Você tem todas as respostas. São àquelas que lhe dei no meu último sorriso, tão faceiro, tão bobo, tão entregue, que ainda me enrubesce só de lembrar. E é algo bom de sentir, o comichão que se espalha pelo meu rosto, me fazendo rir com gosto.
Eu gosto da ideia de passar mais um tempo ao seu lado. Nossa sincronia é tão boa que não me surpreendi quando você disse que gostava tanto do tempo que passamos juntos. Só que é nessa junção aí que eu me perco ao invés de me achar, o que só torna tudo mais aprazível ainda. Vai ver é exatamente isso que torna tudo mais interessante, que a eu me sinto todo perdido por você, todo perdido pelo que há no seu olhar, sempre que interrompo um dos nossos beijos que acabei de roubar.

terça-feira, 26 de janeiro de 2016

Mesmo Ponto

-A gente sempre volta pro mesmo ponto não é?
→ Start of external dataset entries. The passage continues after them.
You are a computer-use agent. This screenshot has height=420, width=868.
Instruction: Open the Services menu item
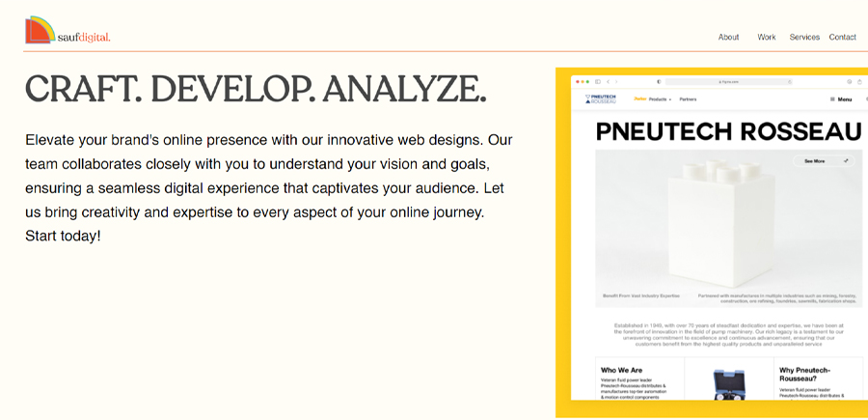click(804, 37)
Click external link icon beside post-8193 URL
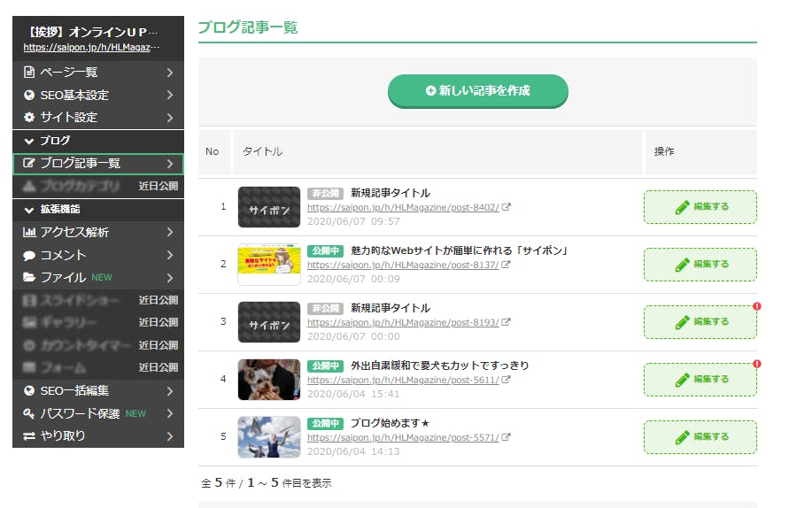This screenshot has width=812, height=508. (507, 323)
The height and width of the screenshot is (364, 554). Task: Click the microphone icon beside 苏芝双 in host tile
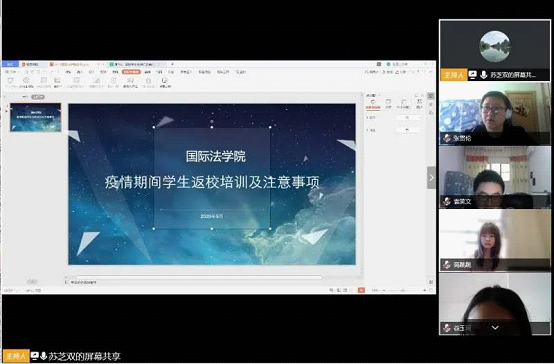tap(483, 75)
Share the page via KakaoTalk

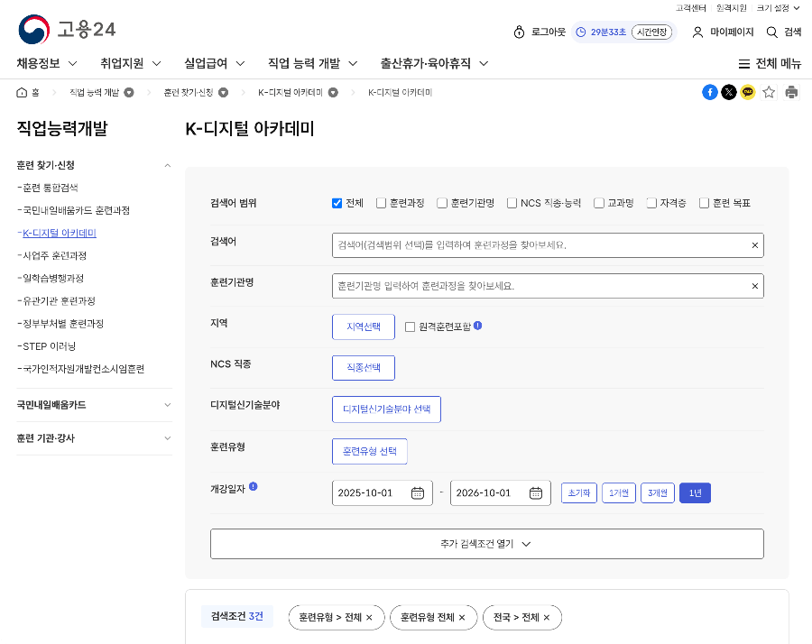click(748, 92)
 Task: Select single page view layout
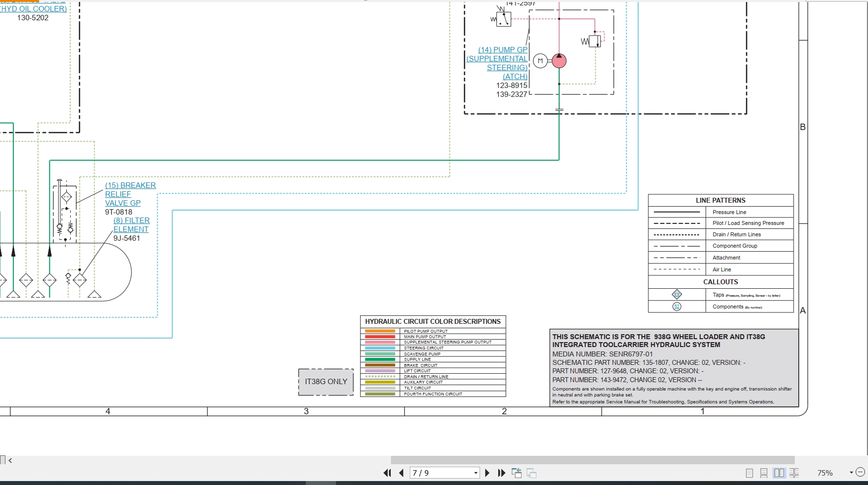click(x=749, y=473)
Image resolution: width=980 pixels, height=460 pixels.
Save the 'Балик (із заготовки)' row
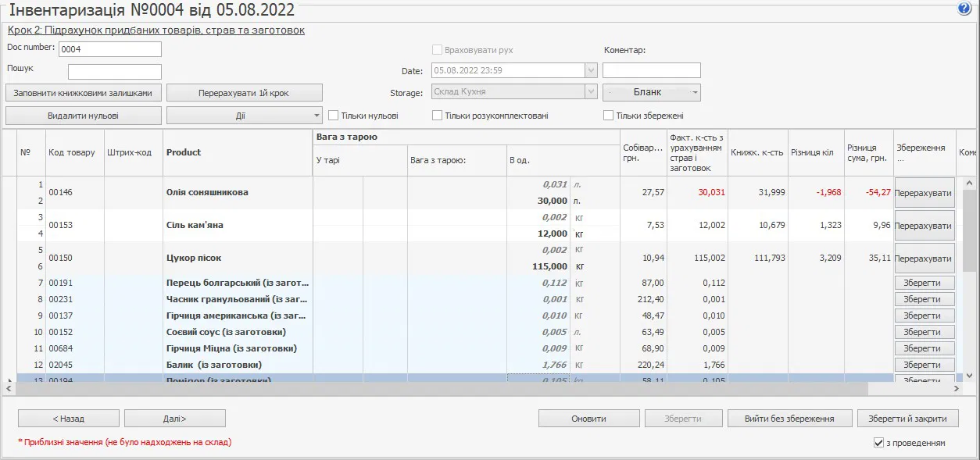pos(924,365)
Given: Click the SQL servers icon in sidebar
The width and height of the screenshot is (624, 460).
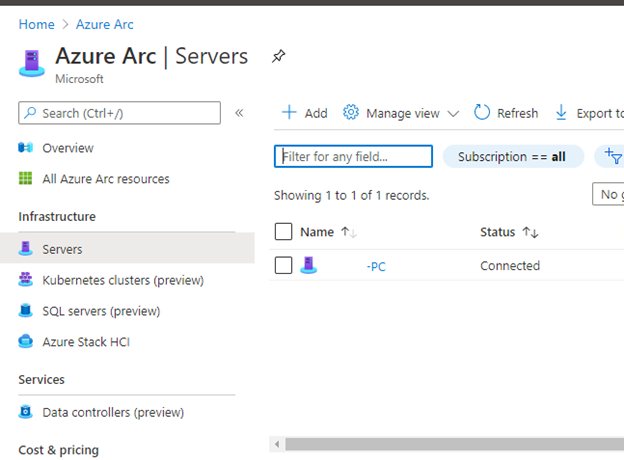Looking at the screenshot, I should [26, 311].
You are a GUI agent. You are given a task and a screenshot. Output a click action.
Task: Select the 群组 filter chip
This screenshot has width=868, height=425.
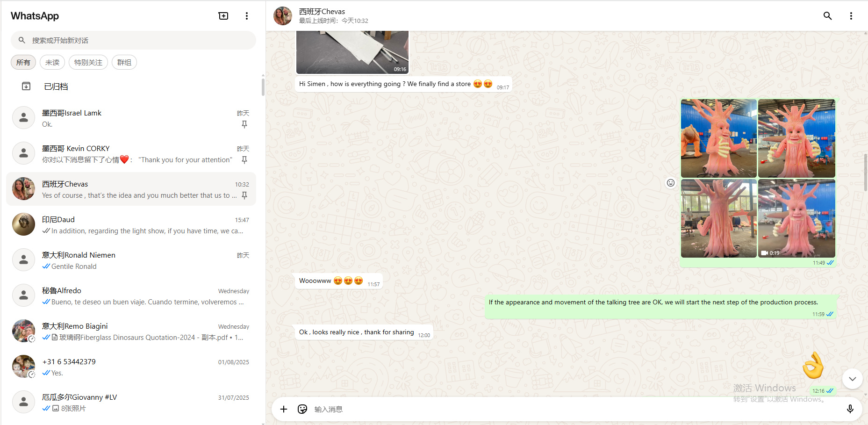pyautogui.click(x=124, y=62)
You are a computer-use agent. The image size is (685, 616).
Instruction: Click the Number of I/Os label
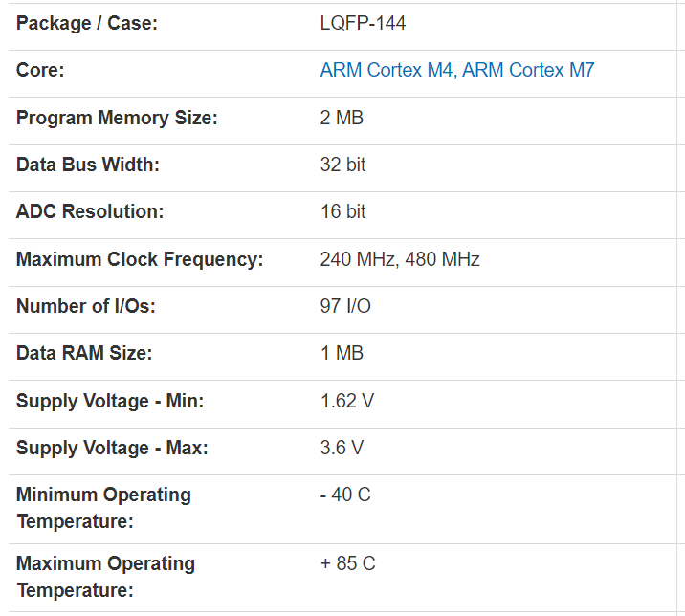point(85,306)
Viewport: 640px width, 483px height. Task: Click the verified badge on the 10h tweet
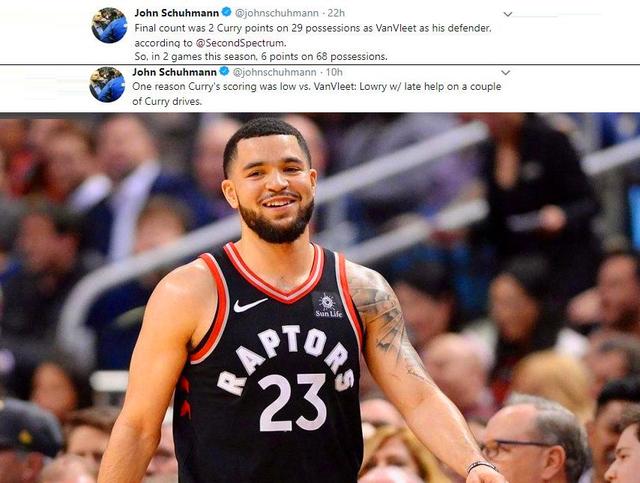(224, 71)
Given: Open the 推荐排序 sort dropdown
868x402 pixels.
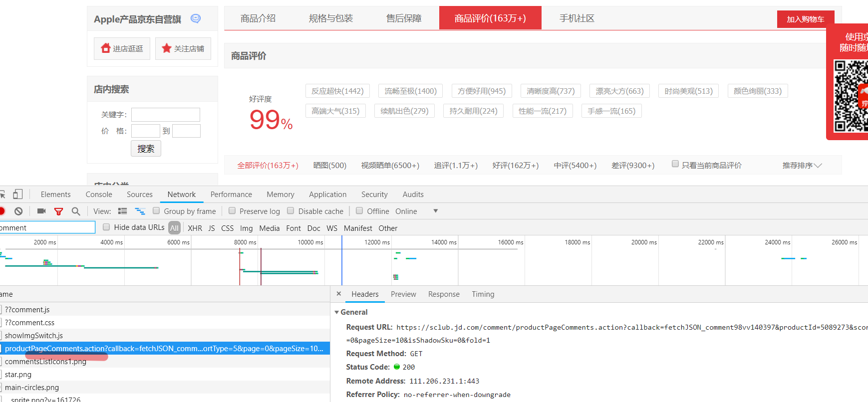Looking at the screenshot, I should point(802,166).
Você falar o que quer, e eu deixo ser bem o que já é. Parece que eu me importo tanto, mas, minha querida, eu nunca fui um santo e ele fez uma pausa para os olhos ébrios dela encarar  Eu viajei muitas vidas e vim parar no seu sorriso por algum motivo. Não tinha como saber, na época, mas foi pra eu me libertar do que eu negava ainda estar preso. Obrigado por isso. Eu tive tantas noites ao seu lado, e apesar de saber que meio que é errado, ainda quero mais um pouco.
-Você é louco.
-Eu sempre lhe disse isso  e com um toque na nuca dela se aproximou num caminho que não percorria a meses. Um caminho prum beijo que não resistia a roubar.

Mais um beijo roubado. Um beijo que a saudade havia solicitado. Um beijo que os olhos, se pudessem, teriam dado desde o momento que foram sincronizados. Um beijo que ele tentou negar desde o momento que a  reencontrou.

Um reencontro em que ele se viu forçado a readmitir que o sentimento que havia, não era algo que mal lhe fazia, era uma lembrança boa, a lembrança de uma das melhores pessoas, que ele teve o prazer de se inspirar pra escrever. De um dos poucos romances da sua história que permaneceriam na memória, que não iriam embora após passar o verão.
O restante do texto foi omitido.